Hydrogen has been hailed as the 'fuel of the future' owing to several reasons. First, compared to the conventionally used hydrocarbons, hydrogen exhibits higher energy yield. Second, the commercial use of hydrogen fuel, which yields only water as a byproduct product, would help mitigate the imminent global warming crisis by reducing the use of exhaustible and polluting fossil fuels. Thus, ongoing research has been focusing on efficient and environment-friendly ways to produce of hydrogen fuel.
Solar hydrogen production through photoelectrochemical (PEC) water-splitting reaction is an attractive "green" method of hydrogen fuel production, owing to its potential for high conversion efficiency, low operating temperatures, and cost-effectiveness.

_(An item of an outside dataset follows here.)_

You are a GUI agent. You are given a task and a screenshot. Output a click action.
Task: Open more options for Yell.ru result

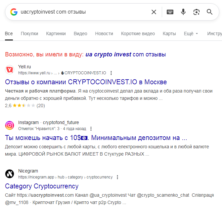pos(111,73)
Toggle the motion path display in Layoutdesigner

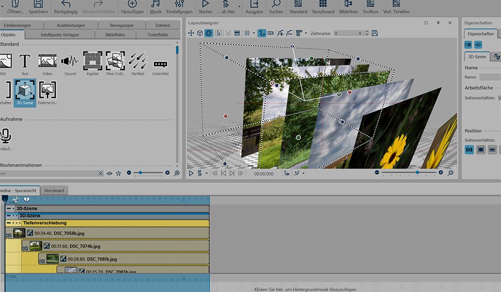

However, efficient separation of hydrogen gas from a mixture of gases (called "syngas") under different environmental conditions, has proven to be a challenge. A recent paper published in the journal Separation and Purification Technology seeks to address this challenge. In this study, a group of researchers from Nagoya Institute of Technology, Japan, led by Professor Yuji Iwamoto, in collaboration with researchers in France, successfully characterized a novel membrane that allows highly selective separation of hydrogen gas generated from the PEC reaction. Prof. Iwamoto says, "Membrane separation is attractive as a low-cost hydrogen gas purification technology. However, current techniques face several challenges, for example, water-induced swelling with polymer membranes and lower hydrogen permeance with metal, polymer, and supported liquid membranes. "
The researchers first developed an organic-inorganic hybrid polymeric membrane, primarily consisting of a polymer called "polycarbosilane" (PCS) formed on an aluminium oxide (Al2O3)-based porous support. Prof. Iwamoto further explains, "By using high-molecular-weight PCSs with a melting point above 200°C, we showed that a superhydrophobic PCS membrane could be deposited on a mesoporous γ-Al2O3-modified macroporous α-Al2O3 tubular support. "
After successfully developing the PCS membrane, the researchers tested it under PEC reaction conditions. As hypothesized, the PCS membrane showed high hydrophobicity. Moreover, under the flow of a simulated highly humid gas mixture at 50°C, the PCS membrane exhibited excellent hydrogen selectivity. Further analysis revealed that the preferential hydrogen permeation through the PCS membrane was governed by the "solid state diffusion" mechanism. Overall, irrespective of the ambient environmental conditions provided, the PCS membrane exhibited efficient hydrogen gas separation.
With the development and characterization of this new PCS membrane, it is inevitable that its commercial adoption will not just facilitate the use of hydrogen fuel for energy needs but also curb the use of non-renewable fossil fuels. Prof. Iwamoto concludes, "With this technological development, we expect great progress in environmental-friendly and sustainable hydrogen production ."